Isolation, Identification, and DFT-Based Conformational Analysis of Sesquikarahanadienone and Its Congeners from Freshwater Dothideomycetes Neohelicascus Aquaticus KT4120

Abstract

Abstract Three unique sesquiterpenes, i.e., sesquikarahanadienone (1), sesquicarenol (2), and sesquikarahanaether (3), along with 2-chlorodiorcinol (4) and several known compounds, were isolated from freshwater Dothideomycetes Neohelicascus aquaticus KT4120. The relative structures of the new compounds 1–3 were elucidated by spectroscopic analysis. The synthesis of compound 1 confirmed its structure. Meanwhile, range-separated-hybrid–generalized-gradient-approximation (RSH–GGA) functionals were developed to estimate the long-range interactions appropriately. However, conformational analyses suggested that the RSH–GGA functional of ωB97X-D overestimated the van der Waals interaction and suggested the bent conformers of conformationally very flexible compounds 1 and 2. In contrast, the global-hybrid–GGA (GH-GGA) functionals, such as B3LYP, appropriately reproduced them.
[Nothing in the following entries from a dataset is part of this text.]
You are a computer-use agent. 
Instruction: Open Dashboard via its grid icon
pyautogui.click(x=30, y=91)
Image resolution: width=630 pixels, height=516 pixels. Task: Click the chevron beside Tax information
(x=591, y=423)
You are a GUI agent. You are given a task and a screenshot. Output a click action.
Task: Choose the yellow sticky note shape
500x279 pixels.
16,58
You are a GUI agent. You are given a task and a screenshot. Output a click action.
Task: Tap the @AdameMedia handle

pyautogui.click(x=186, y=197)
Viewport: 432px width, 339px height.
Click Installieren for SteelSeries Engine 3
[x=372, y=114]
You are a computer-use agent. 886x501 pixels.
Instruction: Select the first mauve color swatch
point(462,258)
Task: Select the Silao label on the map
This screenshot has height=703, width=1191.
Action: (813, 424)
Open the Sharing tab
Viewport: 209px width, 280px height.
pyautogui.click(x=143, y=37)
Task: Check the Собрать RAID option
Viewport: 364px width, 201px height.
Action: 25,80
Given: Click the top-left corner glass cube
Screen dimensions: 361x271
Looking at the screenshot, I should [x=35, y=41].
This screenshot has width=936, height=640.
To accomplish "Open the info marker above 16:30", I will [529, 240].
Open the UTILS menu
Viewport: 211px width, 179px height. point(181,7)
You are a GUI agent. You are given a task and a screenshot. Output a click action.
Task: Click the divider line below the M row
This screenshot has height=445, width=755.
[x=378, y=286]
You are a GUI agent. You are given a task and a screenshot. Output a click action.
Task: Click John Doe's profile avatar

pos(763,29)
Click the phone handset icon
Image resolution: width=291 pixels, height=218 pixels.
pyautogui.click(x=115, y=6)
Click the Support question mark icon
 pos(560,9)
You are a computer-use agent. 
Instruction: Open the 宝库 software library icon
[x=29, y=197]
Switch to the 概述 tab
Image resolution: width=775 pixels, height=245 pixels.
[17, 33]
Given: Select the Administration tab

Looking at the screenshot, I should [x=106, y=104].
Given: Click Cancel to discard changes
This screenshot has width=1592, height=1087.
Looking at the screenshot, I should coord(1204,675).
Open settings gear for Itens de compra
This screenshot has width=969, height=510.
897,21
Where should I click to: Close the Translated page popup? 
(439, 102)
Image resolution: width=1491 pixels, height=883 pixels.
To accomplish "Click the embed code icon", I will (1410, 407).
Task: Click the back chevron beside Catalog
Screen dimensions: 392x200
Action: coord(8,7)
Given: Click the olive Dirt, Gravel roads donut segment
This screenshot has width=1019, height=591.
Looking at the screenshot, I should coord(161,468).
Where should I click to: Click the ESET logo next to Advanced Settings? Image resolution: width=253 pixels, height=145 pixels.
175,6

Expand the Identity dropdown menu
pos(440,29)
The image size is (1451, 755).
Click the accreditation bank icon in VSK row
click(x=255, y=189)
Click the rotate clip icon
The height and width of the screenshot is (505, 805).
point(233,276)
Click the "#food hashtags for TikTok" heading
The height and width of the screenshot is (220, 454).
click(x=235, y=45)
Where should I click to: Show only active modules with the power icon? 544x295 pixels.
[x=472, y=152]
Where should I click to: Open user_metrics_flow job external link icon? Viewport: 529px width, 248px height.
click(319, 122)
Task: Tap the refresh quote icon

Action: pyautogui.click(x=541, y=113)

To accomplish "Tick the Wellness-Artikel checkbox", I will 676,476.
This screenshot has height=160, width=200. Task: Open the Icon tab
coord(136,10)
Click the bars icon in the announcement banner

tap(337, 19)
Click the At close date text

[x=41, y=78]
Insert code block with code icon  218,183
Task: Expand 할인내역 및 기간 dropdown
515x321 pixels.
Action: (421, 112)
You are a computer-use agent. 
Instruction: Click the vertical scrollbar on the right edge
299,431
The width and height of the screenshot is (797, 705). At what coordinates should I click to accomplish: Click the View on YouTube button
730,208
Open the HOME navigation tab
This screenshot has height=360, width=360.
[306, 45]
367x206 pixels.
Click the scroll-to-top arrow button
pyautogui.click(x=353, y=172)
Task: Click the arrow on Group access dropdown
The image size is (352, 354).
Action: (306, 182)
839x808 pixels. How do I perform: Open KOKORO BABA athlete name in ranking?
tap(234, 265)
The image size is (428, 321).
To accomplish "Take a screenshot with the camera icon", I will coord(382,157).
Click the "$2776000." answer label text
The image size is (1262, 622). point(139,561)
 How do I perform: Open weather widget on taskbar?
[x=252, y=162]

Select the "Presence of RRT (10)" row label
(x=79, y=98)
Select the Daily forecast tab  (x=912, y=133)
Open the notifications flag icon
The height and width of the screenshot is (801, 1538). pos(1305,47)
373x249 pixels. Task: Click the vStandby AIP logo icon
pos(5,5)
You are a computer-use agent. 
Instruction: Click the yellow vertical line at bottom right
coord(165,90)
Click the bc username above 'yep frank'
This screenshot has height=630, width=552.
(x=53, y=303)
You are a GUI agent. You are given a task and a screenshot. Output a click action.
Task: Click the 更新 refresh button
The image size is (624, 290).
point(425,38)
The absolute configurations of 1–3 were determined by comparing experimental and calculated electronic circular dichroism (ECD) spectra. A plausible biosynthetic route for these compounds was discussed, according to which an ene-type ring opening of a daucane framework gave monocyclic 1 and a disrotatory electrocylization provided the bicyclo[4.1.0]heptane framework of 2. The latter biosynthetic process was verified through the chemical transformation of compounds 1 to 2 using potassium tert-butoxide in the presence of N-methylmorpholine-N-oxide.